» Working data:
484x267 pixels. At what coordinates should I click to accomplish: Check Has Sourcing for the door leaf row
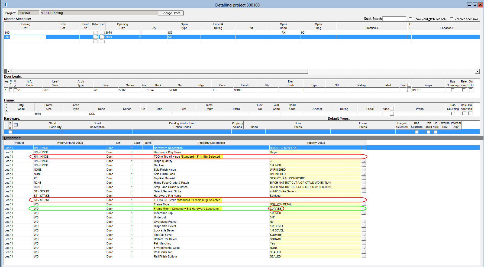coord(453,90)
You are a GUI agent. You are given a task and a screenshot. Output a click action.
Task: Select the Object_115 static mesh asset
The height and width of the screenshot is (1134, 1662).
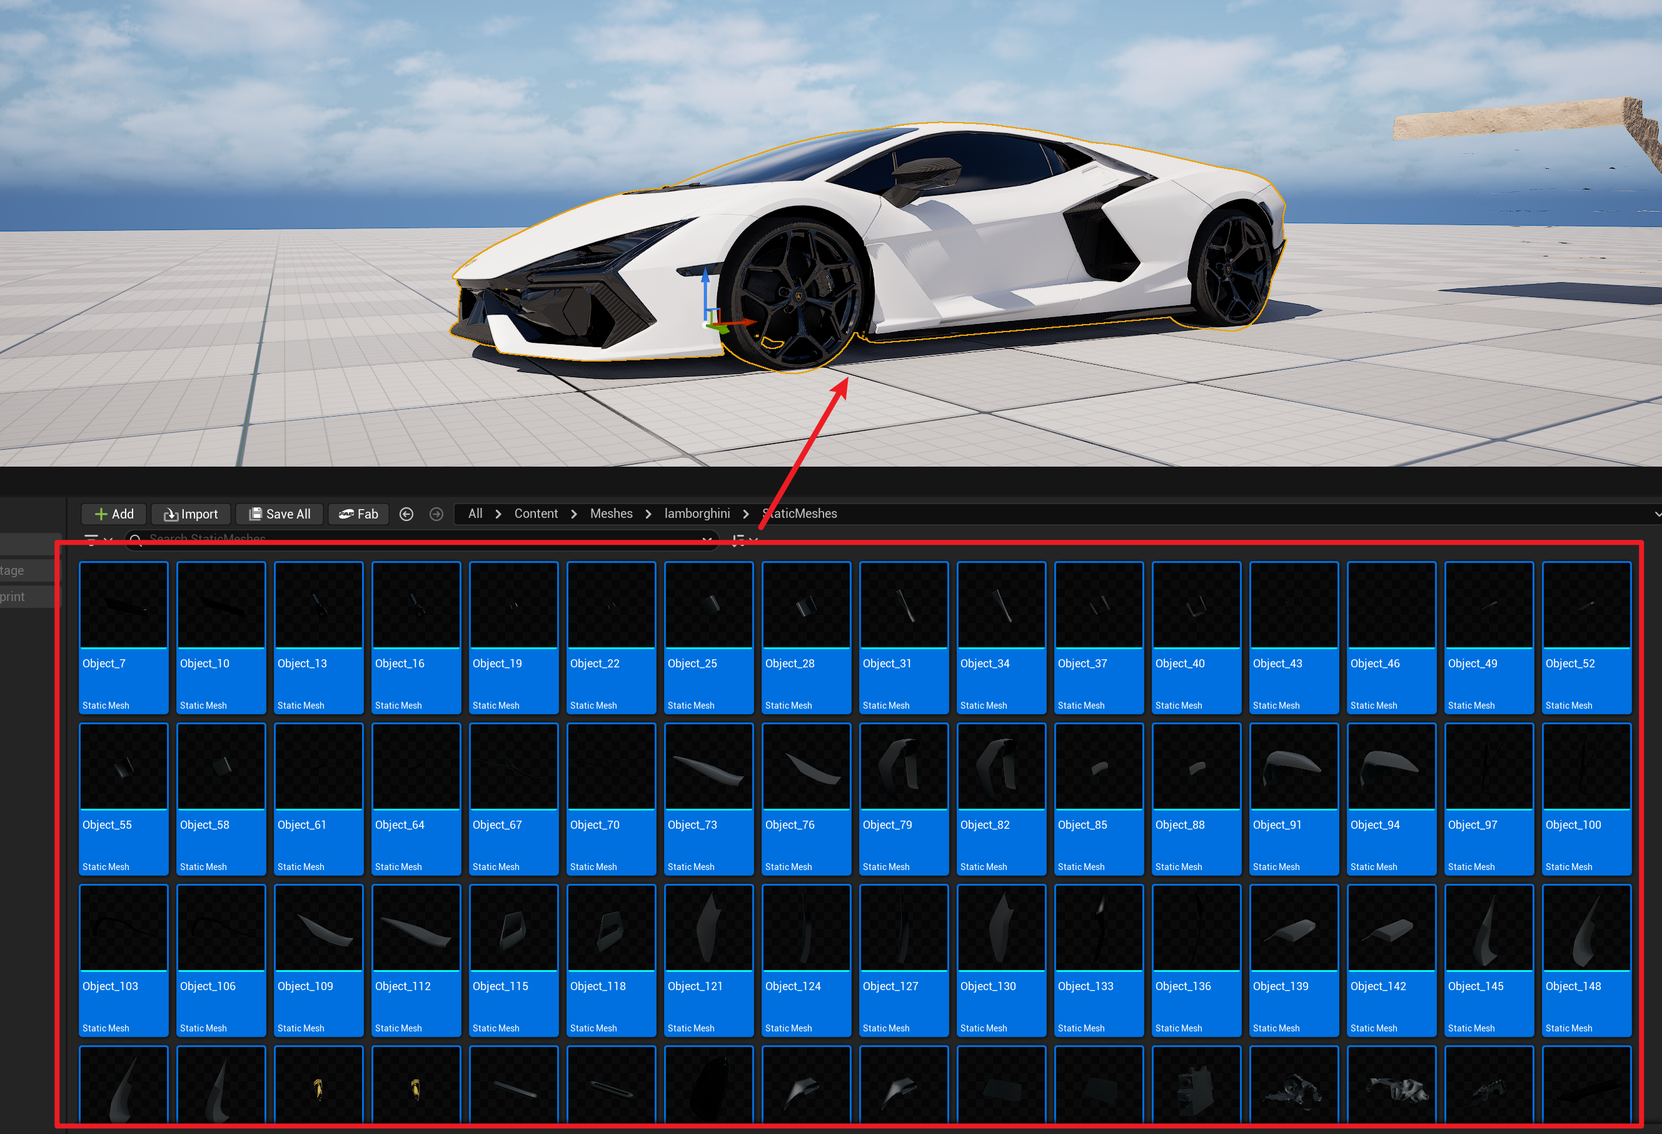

» Your task:
Print the entire listing above line for line, omitting the pictures.

» Response for this exercise:
484x267 pixels. At what coordinates should I click to accomplish: Check Has Sourcing for the door leaf row
coord(453,90)
You are a GUI agent. You are given a task and a screenshot. Output a click action.
Task: Select the Object_115 static mesh asset
The height and width of the screenshot is (1134, 1662).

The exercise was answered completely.